Na comunidade, em que
viviam, muitas pessoas os estavam ajudando para não passarem fome. Sempre havia essa solidariedade entre o povo
da favela. O que seria deles?
Nesse momento, levantou os
olhos tristes e viu a torre de uma igreja, que se erguia imponente atrás do
casario e com uma fé inesperada, rogou aos céus, que ajudasse a ele e a sua
família.
Momentos depois, um carro
parou à sua frente, uma senhora abriu a janela e gritou:
— Olá menino! Para onde você
vai?
— Para minha casa! Espantado, ele respondeu.
— Entre, eu levo você!
— Não obrigado! Minha casa é
muito longe. Respondeu surpreendido,
chegando mais perto da janela.
— Você está morrendo de
frio. Entre! Não tenha medo! Também moro
muito longe.
O temor e a surpresa lutavam
com a vontade de entrar naquele carro quente e acolhedor. E o desejo do aconchego e do conforto foi
mais forte do que tudo. Ele não tinha
nada a perder e a mulher tinha um rosto bondoso e afável.
Abriu a porta e entrou,
dizendo a ela onde morava. Não surpreendida com a distância e o bairro
periférico, dirigiram-se para lá, serpenteando pelas ruas movimentadas da
cidade.
Durante o longo percurso, a
generosa senhora perguntou-lhe sobre a vida, e o menino despejou sobre ela seus
infortúnios, incertezas e necessidades.
Com uma voz doce, ela acariciava a alma do pequeno passageiro com
palavras de incentivo e compreensão.
Ao chegarem à comunidade,
onde o pobre vendedor de balas morava, ele disse:
— Pode me deixar aqui. Seu carro não vai conseguir passar por esses
becos.
A mulher assentiu e abriu a
bolsa, de onde tirou um enorme maço de notas de dinheiro e estendeu ao menino,
dizendo:
— É para você!
Com os olhos arregalados, o menino respondeu
— Não, não quero. Vão pensar que roubei!
— Não vão. É um presente! Aceite e coloque nos bolsos para você não ser
roubado.
O garoto pegou o maço com as
mãos trêmulas e o distribuiu pelos bolsos rotos da calça. Num impulso, beijou o rosto de sua benfeitora
com os olhos marejados de lágrimas e saiu do carro.
Ela acenou para ele e deu
partida no carro. Parando para ver o
carro ir embora, qual não fo a sua surpresa ao ver o carro sumir na sua frente
como uma bolha de sabão, que estoura no ar.

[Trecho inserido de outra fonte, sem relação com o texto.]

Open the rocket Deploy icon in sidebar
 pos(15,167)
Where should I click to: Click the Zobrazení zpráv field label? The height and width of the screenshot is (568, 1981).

Assustado, apalpou os bolsos
e percebeu as notas dentro deles. Aquilo
fora real e não um sonho. Lembrou-se que
rezara e pedira uma ajuda. Com certeza
era um milagre. Lágrimas continuaram a
rolar pelo seu rosto magro. Quem seria
aquela senhora? Uma santa? Um anjo? Uma
fada?
Com o coração cheio de
gratidão foi para seu barraco e quando olhou para o céu escuro da noite nublada
e sem estrelas, viu uma luz que subia em direção ao alto e por um segundo, tudo
ficou iluminado.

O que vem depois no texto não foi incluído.